The August report cited numerous problems at the home, most seriously that staff failed to follow proper procedures after two patients fell and later died.
Harris said it was too early to speculate on what action would be taken, but the "biggest concern is that the federal Department of Veterans Affairs identified fall issues last January and we identified some again in this survey."
The state report in August said nurses checked the vital signs only once on a patient who fell at noon on March 8 and they performed no neurological checks. The patient was found dead in his bed at 10:30 that night — 10 hours and 30 minutes after the unwitnessed fall.

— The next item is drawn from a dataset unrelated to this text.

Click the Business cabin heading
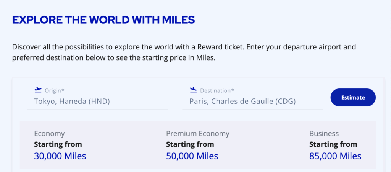 click(x=324, y=134)

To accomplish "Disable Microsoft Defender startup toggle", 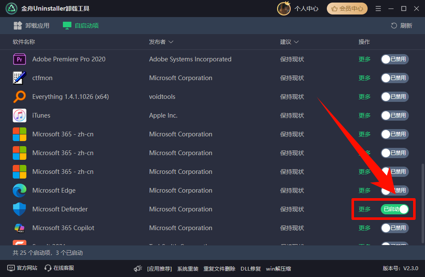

Staff also failed to do neurological checks on a resident who fell on May 3 at 12:45 a.m. The patient's family wasn't notified until 2:15 a.m. and the doctor wasn't informed of the resident's fall and low oxygen level until 2:35 a.m. — and the resident died on the way to the hospital at 3:58 a.m.
State health department surveyors also reported instances of mental and verbal abuse, staff members taking too long to inform family members about their loved ones' conditions, water temperatures exceeding 110 degrees Fahrenheit and ant infestation in patient rooms.
Numerous falls had been identified at the home in June 2006, resulting in the creation of a Facility Injury Prevention Program. The U.S. Department of Veterans Affairs did a full annual inspection in October 2006 and a focused survey on the prevention program in January.
That survey found that while there was a reduction in falls, the severity of injuries was still a concern because staff consistently failed to follow protocol by immediately notifying doctors and performing neurological checks on the fallen patients.
Other nursing homes
The Alabama Department of Veterans Affairs operates two other nursing homes in Alabama — the Floyd E. "Tut" Fann State Veterans Home in Huntsville and the Bill Nichols State Veterans Home in Alexander City. All three nursing homes are operated by Health Management Resources of Anderson, S.C., and have a capacity of 150 beds.
Calls to Health Management Resources were not immediately returned Wednesday.
W. Clyde Marsh, commissioner of the state Department of Veterans Affairs, said the South Carolina company is "questioning a couple of items" in the state report.
"Obviously we are monitoring this very closely," he said. "It's getting oversight and I would just say that all of our homes are providing good care to veterans. Anytime someone comes in and identifies some issues, those issues are addressed and corrected and I will expect the same in this case."